Confidence-based routing is essential. Without it, the student is a black box that sometimes fails silently. With it, the student becomes a self-aware system that routes hard cases to the teacher. This single mechanism is what made stakeholders comfortable putting a distilled model in front of compliance-sensitive workflows.

Version your training data and models. We hit a bug in month three where a student model produced slightly different outputs from the same input on different days. Turned out a training data pipeline had a non-deterministic shuffle. We now version everything: training data snapshots, model checkpoints, LoRA adapters, evaluation results, all with full lineage tracking.

Start with prompt optimisation before jumping to fine-tuning. Our first instinct was to go straight to LoRA distillation. A colleague suggested we try prompt optimisation first. It got us 25% of the way there with zero training cost. For simpler use cases, it might be all you need.

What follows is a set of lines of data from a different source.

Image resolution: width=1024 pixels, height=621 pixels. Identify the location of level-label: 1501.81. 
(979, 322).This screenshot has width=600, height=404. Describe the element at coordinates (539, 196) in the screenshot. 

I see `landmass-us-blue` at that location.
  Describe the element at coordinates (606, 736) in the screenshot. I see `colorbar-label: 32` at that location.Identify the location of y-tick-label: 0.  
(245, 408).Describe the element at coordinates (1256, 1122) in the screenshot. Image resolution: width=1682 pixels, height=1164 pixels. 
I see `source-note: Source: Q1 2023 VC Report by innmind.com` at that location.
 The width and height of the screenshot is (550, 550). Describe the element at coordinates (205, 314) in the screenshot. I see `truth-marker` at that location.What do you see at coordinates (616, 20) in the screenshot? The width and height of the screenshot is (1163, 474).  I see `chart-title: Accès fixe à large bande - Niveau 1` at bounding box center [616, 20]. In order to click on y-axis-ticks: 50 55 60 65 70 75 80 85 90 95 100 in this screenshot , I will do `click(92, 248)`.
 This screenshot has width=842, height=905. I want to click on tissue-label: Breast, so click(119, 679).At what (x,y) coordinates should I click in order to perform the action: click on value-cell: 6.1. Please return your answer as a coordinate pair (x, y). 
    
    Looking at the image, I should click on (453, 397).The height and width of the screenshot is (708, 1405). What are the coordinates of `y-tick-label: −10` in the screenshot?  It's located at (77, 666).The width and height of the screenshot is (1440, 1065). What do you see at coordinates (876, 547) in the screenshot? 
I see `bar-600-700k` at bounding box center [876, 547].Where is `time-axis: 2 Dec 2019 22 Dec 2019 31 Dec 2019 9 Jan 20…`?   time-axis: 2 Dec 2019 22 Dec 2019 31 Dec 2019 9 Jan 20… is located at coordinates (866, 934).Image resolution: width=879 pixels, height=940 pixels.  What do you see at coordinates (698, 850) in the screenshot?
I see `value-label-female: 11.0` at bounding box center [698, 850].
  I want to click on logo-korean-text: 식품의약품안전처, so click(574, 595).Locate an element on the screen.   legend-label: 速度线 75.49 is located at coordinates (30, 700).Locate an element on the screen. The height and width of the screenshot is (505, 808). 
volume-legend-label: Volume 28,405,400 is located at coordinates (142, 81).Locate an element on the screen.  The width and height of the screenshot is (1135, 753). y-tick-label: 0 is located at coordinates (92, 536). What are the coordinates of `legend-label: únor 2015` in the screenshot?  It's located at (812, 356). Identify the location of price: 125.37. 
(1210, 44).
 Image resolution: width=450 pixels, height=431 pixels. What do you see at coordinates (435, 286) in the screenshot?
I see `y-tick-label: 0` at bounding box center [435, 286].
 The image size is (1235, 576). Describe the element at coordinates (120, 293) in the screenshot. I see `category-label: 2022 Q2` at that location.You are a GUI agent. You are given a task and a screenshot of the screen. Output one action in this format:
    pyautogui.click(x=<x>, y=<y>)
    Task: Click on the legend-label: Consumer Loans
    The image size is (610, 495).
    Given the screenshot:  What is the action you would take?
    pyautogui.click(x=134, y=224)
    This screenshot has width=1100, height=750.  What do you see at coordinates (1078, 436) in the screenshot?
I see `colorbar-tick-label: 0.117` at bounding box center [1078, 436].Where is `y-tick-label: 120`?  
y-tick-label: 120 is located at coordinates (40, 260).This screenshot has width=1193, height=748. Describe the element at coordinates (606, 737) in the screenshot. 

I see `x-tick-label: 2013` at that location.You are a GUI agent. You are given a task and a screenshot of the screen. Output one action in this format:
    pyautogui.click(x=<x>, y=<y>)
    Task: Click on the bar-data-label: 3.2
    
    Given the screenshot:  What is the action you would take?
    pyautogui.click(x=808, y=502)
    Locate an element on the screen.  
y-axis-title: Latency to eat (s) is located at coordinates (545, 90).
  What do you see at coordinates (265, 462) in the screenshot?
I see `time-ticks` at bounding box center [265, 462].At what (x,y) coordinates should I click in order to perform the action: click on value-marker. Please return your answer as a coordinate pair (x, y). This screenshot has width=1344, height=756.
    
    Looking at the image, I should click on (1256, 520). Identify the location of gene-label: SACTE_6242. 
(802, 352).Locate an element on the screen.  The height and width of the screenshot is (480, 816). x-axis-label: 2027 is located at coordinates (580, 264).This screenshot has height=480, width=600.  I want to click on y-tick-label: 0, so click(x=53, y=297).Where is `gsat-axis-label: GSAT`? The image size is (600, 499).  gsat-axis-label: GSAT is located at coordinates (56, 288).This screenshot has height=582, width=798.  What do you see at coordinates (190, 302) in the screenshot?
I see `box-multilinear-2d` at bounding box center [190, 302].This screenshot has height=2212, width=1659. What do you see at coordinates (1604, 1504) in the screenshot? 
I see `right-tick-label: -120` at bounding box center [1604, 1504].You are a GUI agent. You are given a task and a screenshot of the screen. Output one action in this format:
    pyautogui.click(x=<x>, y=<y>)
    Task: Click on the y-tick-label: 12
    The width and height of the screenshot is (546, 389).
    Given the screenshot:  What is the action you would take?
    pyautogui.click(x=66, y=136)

When (and When Not) to Build This

This approach makes sense when you have a well-defined, narrow task distribution — your agent does a specific set of things, not everything. When you have high volume — the cost savings compound, and you generate enough training data naturally. When your quality requirements are concrete and measurable — you can define what “good enough” means and evaluate against it.

This approach does NOT make sense when your task distribution is extremely broad (a general-purpose assistant). When your volume is low (the training investment will not pay off). When you need the absolute frontier of capability (novel reasoning, research applications). In those cases, just pay for the frontier model and focus your engineering effort elsewhere.

The future is encouraging. As open-source models improve, the quality gap between teacher and student narrows. The 8B models of today are better than the 70B models of two years ago. The cost savings from distillation will only become more dramatic as base models get more capable.

The key insight is not that small models are good enough. They are not — not out of the box. The insight is that small models, taught by large models on your specific data, can be good enough. The teaching matters more than the size.